The classifier is not a rule-based allowlist. It is a small reasoning agent embedded in your main agent loop. It reads the proposed action, applies whatever custom instructions you have given it, and decides. That distinction matters: it can evaluate context, not just match strings. An instruction like “never allow curl calls to external domains” applies even if the specific domain was not anticipated when you wrote the rule.
How to Enable It
Go to Settings > Cursor Settings > Agents > Run Mode and switch to Auto-review. The same panel lets you write custom instructions to steer the classifier. Keep those instructions specific. Vague instructions produce inconsistent classifier behavior.
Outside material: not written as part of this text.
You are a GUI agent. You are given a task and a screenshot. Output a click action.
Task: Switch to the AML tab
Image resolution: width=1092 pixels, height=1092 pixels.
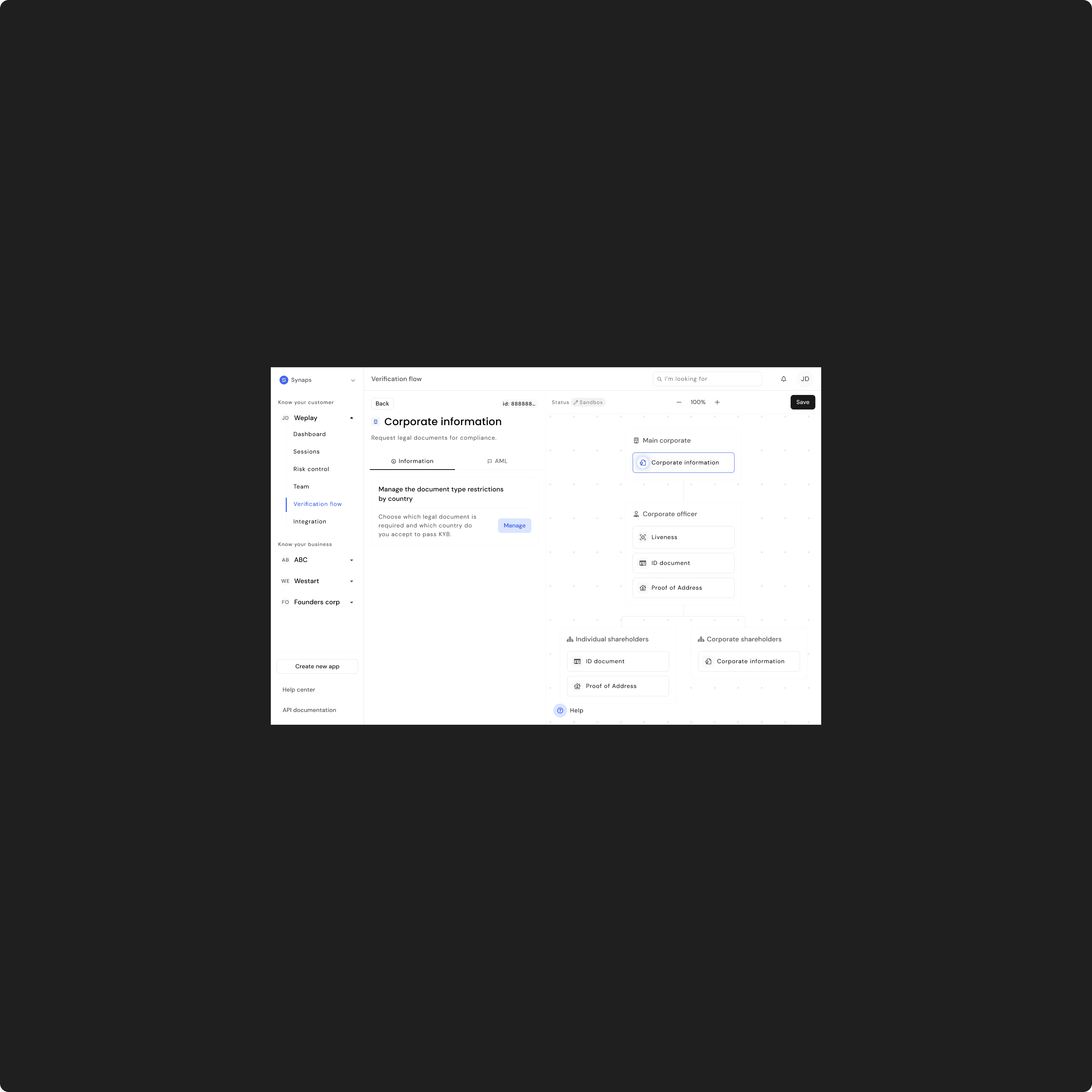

A reasonable starting set for most developers:
- Allow all
gitcommands - Allow
npm install,npm run, and test runner commands - Ask before any
rm,curlto external domains, or writes outside the project root
Known Bugs at Launch
Two issues are already flagged on the Cursor community forum. First, the command allowlist is silently ignored when Auto-Run in Sandbox is enabled — allowlisted commands run sandboxed instead of immediately. Second, Ask Mode ignores the Auto-Run Allowlist for shell commands, routing them to the sandbox instead. Neither blocks the feature from being useful, but if you notice your allowlist entries being sandboxed rather than executing directly, you have found these bugs. Both are actively tracked.
Choosing the Right Mode
Three situations map cleanly to three modes:
- Default mode — any environment with production credentials, new codebases you have not audited, security-sensitive work. Pay the friction cost; it is worth it.
- Auto-review — day-to-day feature development on established projects. The classifier handles borderline actions; you get asked when it genuinely cannot decide.
- YOLO mode — isolated VMs, CI/CD pipelines, and throwaway prototypes where you own the entire environment. Never on a dev machine with real credentials.
The Bigger Picture
Auto-review is a small feature in a large directional shift. The 2026 pattern across every AI coding tool is bounded autonomy — agents that run confidently within defined limits and escalate cleanly when those limits are reached. The official changelog describes Auto-review as Cursor’s answer to that challenge. Claude Code uses step-level approval gates. Codex CLI added per-server MCP environment targeting. Cursor’s classifier subagent is the most autonomous implementation of the three: it reasons about the action rather than applying a fixed policy. Whether that is an advantage depends on how well you tune the classifier instructions. Do that work up front, consult Cursor’s sandboxing guide for the security details, and Auto-review delivers on the promise. Skip it and the classifier defaults to asking you anyway.